Information source: Duke University
ClinicalTrials.gov processed this data on August 23, 2015
Link to the current ClinicalTrials.gov record.

Condition(s) targeted: Prostate Cancer; Prostatectomy

Intervention: Sunitinib Malate (Drug)

Phase: Phase 2

Status: Completed

Sponsored by: Duke University

Official(s) and/or principal investigator(s):
Daniel J George, MD, Principal Investigator, Affiliation: Duke University


The purpose of this study is to look at blood and tissue samples for changes following the use of Sunitinib malate. Additionally, we would like to find out if the drug, Sunitinib malate, is safe and works in men with prostate cancer. Sunitinib malate , also known as Sutent, is approved by the U. S. Food and Drug Administration (FDA), for treatment of tumors of intestines and kidney but it is being tested in research studies for use in men with prostate cancer.

Clinical Details

Official title: Investigator-Initiated Pilot Study of Sunitinib Malate in Patients With Newly Diagnosed Prostate Cancer Prior to Prostatectomy

Study design: Allocation: Non-Randomized, Endpoint Classification: Pharmacokinetics/Dynamics Study, Intervention Model: Single Group Assignment, Masking: Open Label, Primary Purpose: Treatment

Primary outcome:

Change in Apoptotic Indices Before and After Treatment

Change in Proliferation Indices Before and After Treatment

Secondary outcome:

Number of Patients Experiencing Grade ≥4 Hematologic or Grade ≥3 Non-hematologic Toxicity

Change in Pathologic (Microvessel Density).

Change in Systemic Parameters Before and After Sunitinib Malate Treatment.

Protein Levels and Activation Status of PDGFR in Prostate Cancer Tissue.

Difference in Gene Expression Patterns Using Microarray Analysis

Interstitial Fluid Pressure (IFP)

Detailed description: Eligible patients will be treated with 50 mg once daily for four weeks followed by one to two weeks off treatment prior to undergoing radical prostatectomy. Patients with palpable disease (cT2-3) and patients with 3 or more positive prostatic biopsies from one lobe may undergo an additional study of IFP monitoring before treatment and during week 4 of study treatment. Safety and tolerability of Sunitinib malate therapy at this dose and schedule in this patient population will be assessed. Extensive correlative science evaluations, including assessment of physiologic, cellular, molecular and genetic changes during treatment with Sunitinib malate, will be performed


Minimum age: 18 Years. Maximum age: N/A. Gender(s): Male.


Inclusion Criteria:

- Histologic evidence of adenocarcinoma of the prostate deemed candidates for curative


- Intermediate or high risk, clinically localized disease

- Adequate organ function

- Patients must be surgically sterile or must agree to use effective contraception

during the period of therapy

- Select imaging to rule out metastasis will be done as clinically indicated

- Signed and date informed consent document

Exclusion Criteria:

- Prior treatment for prostate cancer

- Major surgery or radiation therapy within 4 weeks of starting the study treatment

- NCI CTCAE grade 3 hemorrhage within 4 weeks of starting therapy

- History of or known metastatic prostate cancer

- Any of the following within the 6 months prior to study drug administration:

myocardial infarction, severe/unstable angina, coronary/peripheral artery bypass graft, symptomatic congestive heart failure, cerebrovascular accident or transient ischemic attack, or pulmonary embolism.

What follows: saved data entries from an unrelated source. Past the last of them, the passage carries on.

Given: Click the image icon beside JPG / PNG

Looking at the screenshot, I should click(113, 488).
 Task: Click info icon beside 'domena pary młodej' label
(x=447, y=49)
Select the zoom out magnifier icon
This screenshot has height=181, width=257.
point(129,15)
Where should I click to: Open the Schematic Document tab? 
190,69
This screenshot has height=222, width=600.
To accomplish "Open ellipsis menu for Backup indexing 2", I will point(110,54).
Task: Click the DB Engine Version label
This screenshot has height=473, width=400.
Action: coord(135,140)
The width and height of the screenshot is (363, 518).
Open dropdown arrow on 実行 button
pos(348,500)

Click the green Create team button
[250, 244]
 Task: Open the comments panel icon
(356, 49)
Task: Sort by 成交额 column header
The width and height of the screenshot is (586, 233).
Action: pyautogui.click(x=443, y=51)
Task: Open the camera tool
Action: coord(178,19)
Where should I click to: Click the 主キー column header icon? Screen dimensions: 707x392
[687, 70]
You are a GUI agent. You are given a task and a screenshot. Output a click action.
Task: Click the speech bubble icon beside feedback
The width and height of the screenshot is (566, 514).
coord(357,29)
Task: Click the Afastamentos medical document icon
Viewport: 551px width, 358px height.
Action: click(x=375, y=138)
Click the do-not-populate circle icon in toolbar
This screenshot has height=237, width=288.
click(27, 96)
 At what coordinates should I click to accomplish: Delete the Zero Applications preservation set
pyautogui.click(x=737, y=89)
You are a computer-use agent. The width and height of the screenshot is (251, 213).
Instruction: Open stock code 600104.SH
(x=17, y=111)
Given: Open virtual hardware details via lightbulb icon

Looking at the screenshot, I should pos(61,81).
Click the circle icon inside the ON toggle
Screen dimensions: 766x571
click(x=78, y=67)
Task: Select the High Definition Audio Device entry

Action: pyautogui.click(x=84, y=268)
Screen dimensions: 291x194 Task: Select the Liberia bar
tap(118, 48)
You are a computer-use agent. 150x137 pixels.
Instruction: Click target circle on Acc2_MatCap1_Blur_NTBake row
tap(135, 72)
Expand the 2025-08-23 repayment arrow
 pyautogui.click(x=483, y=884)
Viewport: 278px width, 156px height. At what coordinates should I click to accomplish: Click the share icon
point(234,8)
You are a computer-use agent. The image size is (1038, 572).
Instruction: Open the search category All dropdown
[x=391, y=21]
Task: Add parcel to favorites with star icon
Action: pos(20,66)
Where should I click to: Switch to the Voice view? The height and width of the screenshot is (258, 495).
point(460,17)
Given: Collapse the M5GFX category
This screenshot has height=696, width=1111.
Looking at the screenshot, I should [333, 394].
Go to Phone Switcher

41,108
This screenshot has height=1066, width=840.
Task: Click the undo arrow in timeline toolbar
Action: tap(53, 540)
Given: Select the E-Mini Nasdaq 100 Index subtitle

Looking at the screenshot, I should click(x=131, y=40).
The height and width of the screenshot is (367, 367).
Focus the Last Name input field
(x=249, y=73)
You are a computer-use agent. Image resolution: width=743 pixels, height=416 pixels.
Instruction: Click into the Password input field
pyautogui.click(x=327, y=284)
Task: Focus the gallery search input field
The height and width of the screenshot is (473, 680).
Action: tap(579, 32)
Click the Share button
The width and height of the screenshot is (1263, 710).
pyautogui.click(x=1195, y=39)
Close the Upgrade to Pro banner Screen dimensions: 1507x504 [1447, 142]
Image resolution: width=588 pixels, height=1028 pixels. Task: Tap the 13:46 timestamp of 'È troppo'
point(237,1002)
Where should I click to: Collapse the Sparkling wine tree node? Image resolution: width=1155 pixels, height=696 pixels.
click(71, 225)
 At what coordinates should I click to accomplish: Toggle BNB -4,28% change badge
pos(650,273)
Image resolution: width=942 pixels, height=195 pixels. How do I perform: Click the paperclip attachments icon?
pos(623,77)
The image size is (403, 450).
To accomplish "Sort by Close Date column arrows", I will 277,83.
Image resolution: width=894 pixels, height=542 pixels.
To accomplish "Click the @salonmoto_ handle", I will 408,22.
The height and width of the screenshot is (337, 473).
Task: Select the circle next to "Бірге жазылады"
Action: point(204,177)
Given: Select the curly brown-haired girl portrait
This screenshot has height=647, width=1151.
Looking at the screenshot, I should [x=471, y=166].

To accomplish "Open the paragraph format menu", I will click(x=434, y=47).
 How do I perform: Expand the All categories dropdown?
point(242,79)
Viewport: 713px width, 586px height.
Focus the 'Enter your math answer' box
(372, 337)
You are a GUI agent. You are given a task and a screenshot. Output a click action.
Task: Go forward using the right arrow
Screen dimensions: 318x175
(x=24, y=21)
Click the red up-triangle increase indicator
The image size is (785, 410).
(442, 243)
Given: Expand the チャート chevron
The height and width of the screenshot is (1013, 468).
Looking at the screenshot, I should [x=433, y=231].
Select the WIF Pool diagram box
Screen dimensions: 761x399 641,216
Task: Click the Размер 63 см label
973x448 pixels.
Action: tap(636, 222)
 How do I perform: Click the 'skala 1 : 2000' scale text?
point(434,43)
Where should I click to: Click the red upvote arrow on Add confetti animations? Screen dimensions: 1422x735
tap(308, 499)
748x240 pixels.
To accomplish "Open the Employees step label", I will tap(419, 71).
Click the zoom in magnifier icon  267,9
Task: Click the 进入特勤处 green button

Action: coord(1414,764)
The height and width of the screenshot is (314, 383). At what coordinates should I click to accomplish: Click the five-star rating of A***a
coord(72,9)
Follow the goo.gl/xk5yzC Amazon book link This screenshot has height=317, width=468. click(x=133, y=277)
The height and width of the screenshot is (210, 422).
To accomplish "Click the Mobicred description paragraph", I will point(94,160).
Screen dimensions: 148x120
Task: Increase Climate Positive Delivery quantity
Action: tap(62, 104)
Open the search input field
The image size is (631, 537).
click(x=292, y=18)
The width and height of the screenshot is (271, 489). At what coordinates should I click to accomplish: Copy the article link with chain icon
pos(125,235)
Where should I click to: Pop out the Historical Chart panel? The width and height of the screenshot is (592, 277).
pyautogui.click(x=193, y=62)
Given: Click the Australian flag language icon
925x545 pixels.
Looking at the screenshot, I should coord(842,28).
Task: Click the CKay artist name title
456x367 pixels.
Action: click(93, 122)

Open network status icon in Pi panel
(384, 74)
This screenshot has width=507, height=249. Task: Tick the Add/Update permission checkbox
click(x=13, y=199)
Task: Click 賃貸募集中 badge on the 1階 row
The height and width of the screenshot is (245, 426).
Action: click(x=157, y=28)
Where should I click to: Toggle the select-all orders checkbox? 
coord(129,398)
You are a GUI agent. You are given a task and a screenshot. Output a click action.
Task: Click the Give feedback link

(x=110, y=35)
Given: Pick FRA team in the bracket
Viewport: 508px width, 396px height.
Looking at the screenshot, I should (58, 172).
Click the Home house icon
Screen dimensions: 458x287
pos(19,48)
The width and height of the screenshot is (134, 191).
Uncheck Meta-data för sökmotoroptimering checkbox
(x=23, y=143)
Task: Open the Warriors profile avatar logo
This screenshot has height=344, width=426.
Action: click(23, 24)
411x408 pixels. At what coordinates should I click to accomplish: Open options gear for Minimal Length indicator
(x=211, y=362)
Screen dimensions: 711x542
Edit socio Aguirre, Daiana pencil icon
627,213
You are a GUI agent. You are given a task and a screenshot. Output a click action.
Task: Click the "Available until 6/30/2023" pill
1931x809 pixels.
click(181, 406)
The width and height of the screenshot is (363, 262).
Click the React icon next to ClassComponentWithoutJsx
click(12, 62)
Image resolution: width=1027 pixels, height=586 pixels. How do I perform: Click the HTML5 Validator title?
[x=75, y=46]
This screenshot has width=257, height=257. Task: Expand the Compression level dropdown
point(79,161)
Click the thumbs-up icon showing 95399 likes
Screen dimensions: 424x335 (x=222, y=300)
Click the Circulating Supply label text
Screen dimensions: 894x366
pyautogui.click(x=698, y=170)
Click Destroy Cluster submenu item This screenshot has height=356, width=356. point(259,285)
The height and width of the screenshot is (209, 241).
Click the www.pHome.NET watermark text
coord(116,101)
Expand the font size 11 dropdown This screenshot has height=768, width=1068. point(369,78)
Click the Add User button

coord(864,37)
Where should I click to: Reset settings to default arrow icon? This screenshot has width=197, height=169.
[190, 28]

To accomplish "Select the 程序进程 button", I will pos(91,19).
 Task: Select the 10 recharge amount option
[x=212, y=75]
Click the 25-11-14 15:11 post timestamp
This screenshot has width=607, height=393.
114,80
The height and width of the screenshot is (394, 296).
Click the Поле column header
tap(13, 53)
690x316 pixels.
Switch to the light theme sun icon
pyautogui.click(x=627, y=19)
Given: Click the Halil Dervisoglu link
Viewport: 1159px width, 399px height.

- Ongoing cardiac dysrhythmias of NCI CTCAE grade 2 or greater

- QTc interval > 500 msec on baseline EKG

- Hypertension that cannot be controlled by medications (>150/100 mm Hg despite optimal

medical therapy).

- Pre-existing thyroid abnormality with thyroid function that cannot be maintained in

the normal range with medication

- Known active infection

- Concurrent treatment on another clinical trial. Supportive care trials or

non-treatment trials, e. g. QOL, are allowed.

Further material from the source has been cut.